=== Selected excerpt ===
Figure 12-2. New landslide hazards identified in Lingbao City based on ascending orbit data.

Figure 12-2. New landslide hazards identified in Lingbao City based on ascending orbit data.

4.3. The Minimum Detectable Deformation Gradients of DInSAR and SBAS

SBAS uniquely identified 150 hazards exhibiting predominantly continuous, slow subsidence. For these hazards, the minimum detectable deformation gradient of both methods calculated using Eqs. (2)-(5) in Section 3 follow concentrated distributions (Figure 13). Statistical analysis reveals that SBAS achieves a significantly higher average coherence of 0.945, compared to DInSAR’s 0.5. This enhanced SBAS coherence results from effective noise suppression through short baseline interferogram combinations and multi-temporal averaging, facilitating the identification of stable targets over long time series and the successful extraction of cumulative subsidence. Crucially, the measured minimum deformation gradients are 0.017 mm/yr for SBAS versus 0.061 mm for DInSAR. At the respective mean coherence levels of 0.945 for SBAS and 0.5 for DInSAR, the minimum deformation gradients are 0.03 mm/yr for SBAS and 0.115 mm for DInSAR. The smaller absolute values achieved by SBAS indicate its superior ability to detect subtle deformation signals, components often obscured in DInSAR by temporal decoherence and atmospheric phase errors that suppress measurable displacement amplitudes. Consequently, DInSAR's inability to detect these slow-moving hazards is attributed to their minimal short-term deformation accumulation falling below its detection threshold. This quantifies the fundamental advantage of SBAS: its temporal processing improves coherence, leading to a smaller detectable deformation limit and making it indispensable for monitoring subtle, long-term millimeter-scale deformation.

5. Conclusions

This study used the basic deformation products derived from LT-1 data, employing both DInSAR and SBAS techniques to conduct a comprehensive geohazard survey across Henan Province. Landslides, predominantly located in western and southern Henan, constitute the largest proportion of identified hazards. Ground collapse, mainly occurring in the coal-rich central and eastern regions, represents the secondary type. Ground subsidence, mostly found in the grain-growing areas of central and northern Henan, accounts for the tertiary share. Analysis identified a total of 1,620 potential geohazards. Cross-validation showed that 1,470 hazards were detected by both techniques, while SBAS uniquely identified 150 ones. Detailed investigation and field validation in Lingbao City identified 51 landslide hazards with the maximum deformation of -410mm/yr, of which 14 hazards are newly discovered.
=== Dataset content ===
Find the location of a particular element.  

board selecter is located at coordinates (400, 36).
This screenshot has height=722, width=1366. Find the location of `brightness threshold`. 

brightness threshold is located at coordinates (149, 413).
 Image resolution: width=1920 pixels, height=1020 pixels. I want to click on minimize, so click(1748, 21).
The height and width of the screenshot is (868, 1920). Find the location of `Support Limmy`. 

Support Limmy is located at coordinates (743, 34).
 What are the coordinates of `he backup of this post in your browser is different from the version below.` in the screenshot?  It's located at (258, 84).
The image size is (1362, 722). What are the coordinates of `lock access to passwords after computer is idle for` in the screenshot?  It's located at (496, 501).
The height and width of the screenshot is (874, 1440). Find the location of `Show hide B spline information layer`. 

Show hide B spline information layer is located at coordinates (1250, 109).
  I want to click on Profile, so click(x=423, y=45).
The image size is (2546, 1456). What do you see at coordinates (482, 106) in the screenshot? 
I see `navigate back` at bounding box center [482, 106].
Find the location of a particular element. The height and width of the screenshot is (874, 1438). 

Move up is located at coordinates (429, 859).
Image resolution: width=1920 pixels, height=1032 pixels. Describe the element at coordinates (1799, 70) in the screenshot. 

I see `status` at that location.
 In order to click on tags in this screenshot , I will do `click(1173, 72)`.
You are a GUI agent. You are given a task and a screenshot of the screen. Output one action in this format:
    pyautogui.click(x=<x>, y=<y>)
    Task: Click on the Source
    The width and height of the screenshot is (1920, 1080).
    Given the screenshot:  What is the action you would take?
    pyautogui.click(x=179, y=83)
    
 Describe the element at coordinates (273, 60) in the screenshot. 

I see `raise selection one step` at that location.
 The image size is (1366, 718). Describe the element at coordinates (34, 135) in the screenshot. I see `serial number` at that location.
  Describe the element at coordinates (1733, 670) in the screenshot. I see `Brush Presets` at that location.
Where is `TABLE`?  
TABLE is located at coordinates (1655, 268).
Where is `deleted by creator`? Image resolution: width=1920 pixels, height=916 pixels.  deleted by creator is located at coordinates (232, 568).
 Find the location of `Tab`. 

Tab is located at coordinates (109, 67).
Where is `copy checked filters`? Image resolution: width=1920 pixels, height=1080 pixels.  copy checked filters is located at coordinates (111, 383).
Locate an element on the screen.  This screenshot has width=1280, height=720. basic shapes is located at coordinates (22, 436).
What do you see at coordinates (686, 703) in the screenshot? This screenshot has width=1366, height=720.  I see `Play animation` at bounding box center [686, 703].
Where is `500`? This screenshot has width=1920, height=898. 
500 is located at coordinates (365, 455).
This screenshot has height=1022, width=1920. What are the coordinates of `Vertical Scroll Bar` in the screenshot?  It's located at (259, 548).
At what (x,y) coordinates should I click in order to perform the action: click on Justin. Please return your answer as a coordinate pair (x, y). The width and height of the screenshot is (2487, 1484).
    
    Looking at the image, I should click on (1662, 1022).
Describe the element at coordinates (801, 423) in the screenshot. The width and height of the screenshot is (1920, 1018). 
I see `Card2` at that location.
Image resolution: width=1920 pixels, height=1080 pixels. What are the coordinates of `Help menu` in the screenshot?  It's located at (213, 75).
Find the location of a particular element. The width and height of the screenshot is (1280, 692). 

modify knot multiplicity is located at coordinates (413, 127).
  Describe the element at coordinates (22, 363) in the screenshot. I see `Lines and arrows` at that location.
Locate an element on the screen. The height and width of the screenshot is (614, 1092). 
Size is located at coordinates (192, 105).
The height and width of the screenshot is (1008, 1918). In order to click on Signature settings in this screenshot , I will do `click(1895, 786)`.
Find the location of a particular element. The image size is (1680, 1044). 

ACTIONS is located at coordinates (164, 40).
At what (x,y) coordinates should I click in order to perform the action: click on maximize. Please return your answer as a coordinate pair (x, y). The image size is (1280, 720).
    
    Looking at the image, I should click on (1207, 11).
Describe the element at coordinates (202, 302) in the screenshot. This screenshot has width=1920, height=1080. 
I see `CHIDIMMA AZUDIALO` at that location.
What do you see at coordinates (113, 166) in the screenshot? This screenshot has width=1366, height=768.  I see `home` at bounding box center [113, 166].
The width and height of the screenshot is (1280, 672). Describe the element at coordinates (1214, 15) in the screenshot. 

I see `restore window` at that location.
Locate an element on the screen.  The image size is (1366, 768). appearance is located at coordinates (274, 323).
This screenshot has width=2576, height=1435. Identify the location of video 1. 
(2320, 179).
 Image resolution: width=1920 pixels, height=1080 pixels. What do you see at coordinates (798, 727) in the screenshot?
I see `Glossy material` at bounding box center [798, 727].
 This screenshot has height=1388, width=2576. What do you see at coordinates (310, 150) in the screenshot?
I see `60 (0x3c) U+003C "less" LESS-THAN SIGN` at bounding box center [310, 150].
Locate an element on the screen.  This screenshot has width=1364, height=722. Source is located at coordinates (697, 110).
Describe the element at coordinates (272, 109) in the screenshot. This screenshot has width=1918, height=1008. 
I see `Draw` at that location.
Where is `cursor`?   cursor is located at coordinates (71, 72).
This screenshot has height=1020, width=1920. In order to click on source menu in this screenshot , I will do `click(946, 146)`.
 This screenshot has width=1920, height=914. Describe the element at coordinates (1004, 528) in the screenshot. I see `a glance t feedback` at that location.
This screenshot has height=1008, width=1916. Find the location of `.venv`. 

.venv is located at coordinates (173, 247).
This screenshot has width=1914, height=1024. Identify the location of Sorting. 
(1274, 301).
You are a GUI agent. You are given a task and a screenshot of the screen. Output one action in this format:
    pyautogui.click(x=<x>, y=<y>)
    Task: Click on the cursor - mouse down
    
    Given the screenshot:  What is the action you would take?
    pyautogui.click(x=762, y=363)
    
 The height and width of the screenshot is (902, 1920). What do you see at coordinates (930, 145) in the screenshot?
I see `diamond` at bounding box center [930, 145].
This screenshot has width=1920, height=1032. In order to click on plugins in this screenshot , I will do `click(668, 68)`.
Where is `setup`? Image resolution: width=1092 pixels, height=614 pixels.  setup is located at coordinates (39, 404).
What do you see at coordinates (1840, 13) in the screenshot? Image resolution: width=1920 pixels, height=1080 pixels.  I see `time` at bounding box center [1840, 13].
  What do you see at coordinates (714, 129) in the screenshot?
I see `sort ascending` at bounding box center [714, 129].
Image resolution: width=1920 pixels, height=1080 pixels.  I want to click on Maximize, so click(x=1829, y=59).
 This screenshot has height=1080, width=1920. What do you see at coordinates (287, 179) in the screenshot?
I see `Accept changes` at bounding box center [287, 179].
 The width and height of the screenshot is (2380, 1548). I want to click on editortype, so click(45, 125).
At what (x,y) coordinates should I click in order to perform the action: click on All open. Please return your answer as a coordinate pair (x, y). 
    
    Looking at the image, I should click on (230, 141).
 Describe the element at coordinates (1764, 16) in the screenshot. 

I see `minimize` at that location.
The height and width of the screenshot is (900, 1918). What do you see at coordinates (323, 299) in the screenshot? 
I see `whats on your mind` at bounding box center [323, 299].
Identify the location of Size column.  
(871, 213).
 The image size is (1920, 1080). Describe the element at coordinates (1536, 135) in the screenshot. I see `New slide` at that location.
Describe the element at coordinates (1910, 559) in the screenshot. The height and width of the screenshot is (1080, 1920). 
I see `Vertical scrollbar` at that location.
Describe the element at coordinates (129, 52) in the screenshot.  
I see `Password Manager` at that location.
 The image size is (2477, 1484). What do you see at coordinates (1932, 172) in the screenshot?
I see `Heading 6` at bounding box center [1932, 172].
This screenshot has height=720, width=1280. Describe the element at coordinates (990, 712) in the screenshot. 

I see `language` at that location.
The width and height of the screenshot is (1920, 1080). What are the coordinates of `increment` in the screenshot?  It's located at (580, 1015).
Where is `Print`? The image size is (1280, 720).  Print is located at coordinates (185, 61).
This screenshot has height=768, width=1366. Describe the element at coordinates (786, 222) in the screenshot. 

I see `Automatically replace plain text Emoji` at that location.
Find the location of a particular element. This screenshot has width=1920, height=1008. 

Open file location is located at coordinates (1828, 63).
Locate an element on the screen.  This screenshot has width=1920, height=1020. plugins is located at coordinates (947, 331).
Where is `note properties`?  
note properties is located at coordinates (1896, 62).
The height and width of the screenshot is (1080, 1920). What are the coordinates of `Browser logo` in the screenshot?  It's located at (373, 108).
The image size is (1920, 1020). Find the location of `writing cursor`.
===
- Exercise 1:
Answer these questions from the excerpt on the Henan geohazard survey, giving each answer on its own line marked like its question.
(a) What average coherence does the excerpt report for SBAS and for DInSAR?
(b) How many potential geohazards did the analysis identify in total?
(c) Of the landslide hazards identified in Lingbao City, how many are newly discovered?
- Exercise 2: List each geohazard type named in the excerpt on the Henan geohazard survey, together with the part of Henan where the excerpt says it mainly occurs.
- Exercise 3: Write a continuation of the excerpt on the Henan geohazard survey, beginning after its final sentence.

- Result 1:
(a) SBAS: 0.945; DInSAR: 0.5.
(b) 1,620.
(c) 14 of the 51 identified landslide hazards.

- Result 2:
- Landslides: western and southern Henan
- Ground collapse: the coal-rich central and eastern regions
- Ground subsidence: the grain-growing areas of central and northern Henan

- Result 3:
Statistical analysis of 150 slow-moving geohazards exclusively detected by SBAS confirms that DInSAR fails to identify these features because their average deformation gradient (0.061 mm) falls below DInSAR's detection threshold. Therefore, the applicability of SBAS and DInSAR are obvious during our analysis. First of all, DInSAR outperforms SBAS when the coherence is higher than 0.6. Secondly, SBAS outperforms DInSAR when the coherence is between 0.05 and 0.6. Thirdly, when the coherence is lower than 0.05, DInSAR seems better but they all lose their reliability. During the usage of the two kinds of deformation products, we find that actually DInSAR works better than SBAS in the high coherent regions due to its simpler data processing flow. We always choose DInSAR to balance the data processing cost and the geohazards identification success rates. For geohazards detailed investigation, SBAS is more appropriate than DInSAR because we have to identify the potential geohazards as many as possible. These findings establish a practical framework for InSAR method selection and provide critical data supporting sustainable development and disaster mitigation in Henan Province, with significant implications for regional geohazard monitoring.